----- DATA SUPPLIED
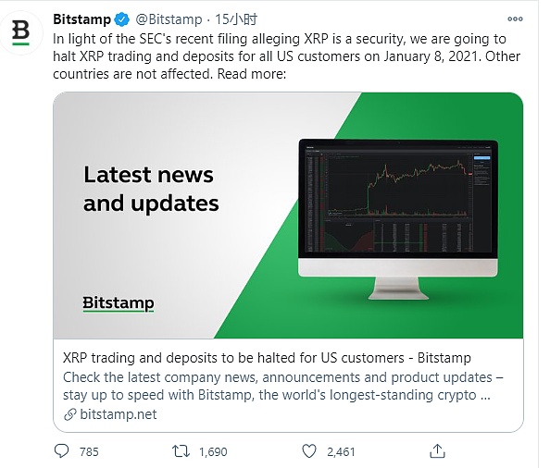Click the retweet arrows icon
This screenshot has width=550, height=468.
pos(181,451)
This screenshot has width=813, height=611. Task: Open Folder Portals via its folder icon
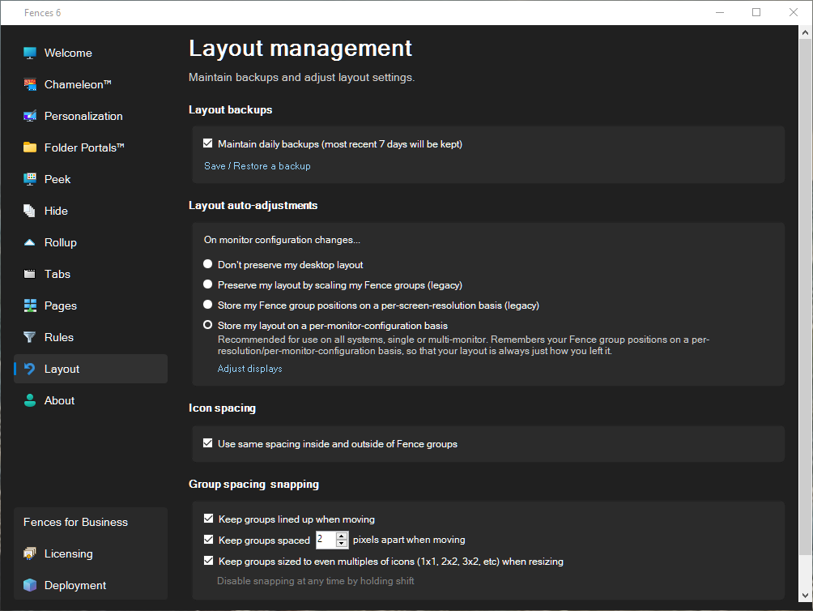[30, 147]
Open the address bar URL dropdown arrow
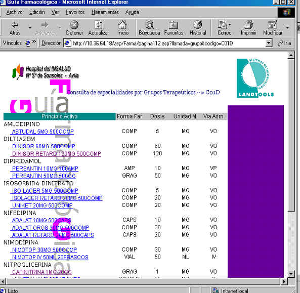300x293 pixels. (x=269, y=43)
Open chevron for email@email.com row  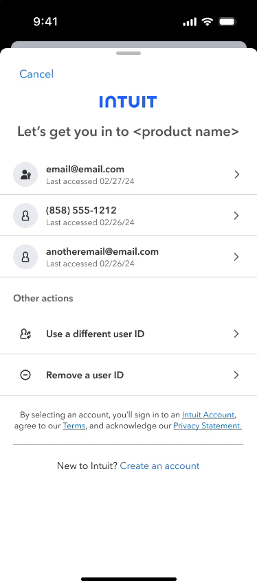pos(236,174)
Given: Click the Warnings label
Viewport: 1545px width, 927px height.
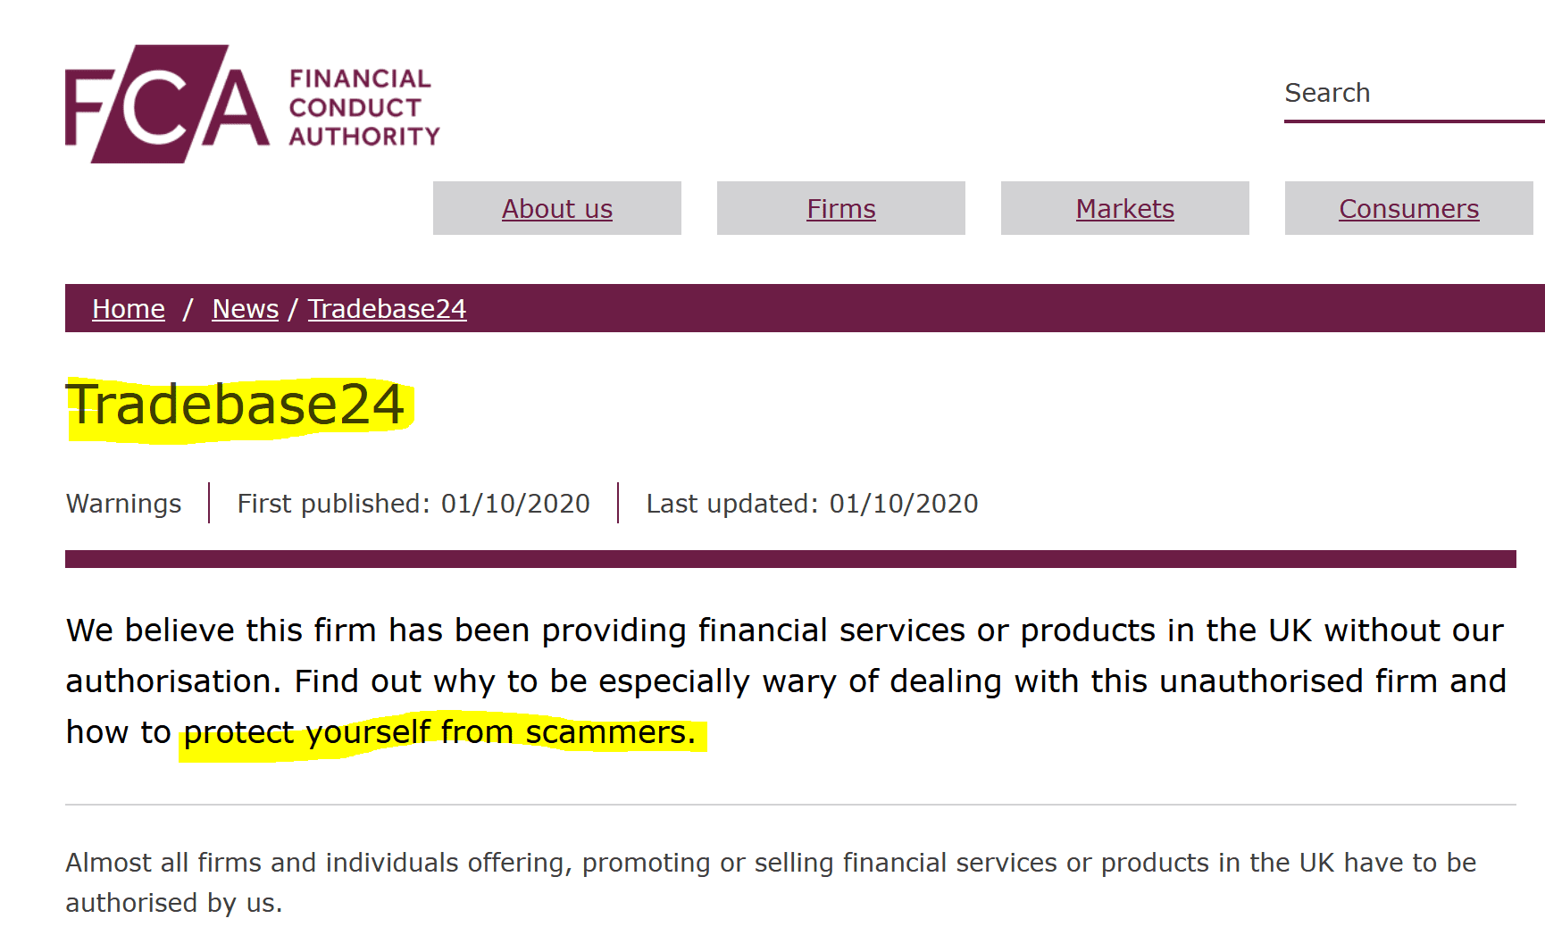Looking at the screenshot, I should (123, 503).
----------
WHAT TO PRODUCE =
The lines to be quoted run from the line containing "Given: Click the Warnings label" through the end of the entries above, both included; quote them exactly and leave out any pictures.

OUTPUT =
Given: Click the Warnings label
Viewport: 1545px width, 927px height.
Looking at the screenshot, I should (123, 503).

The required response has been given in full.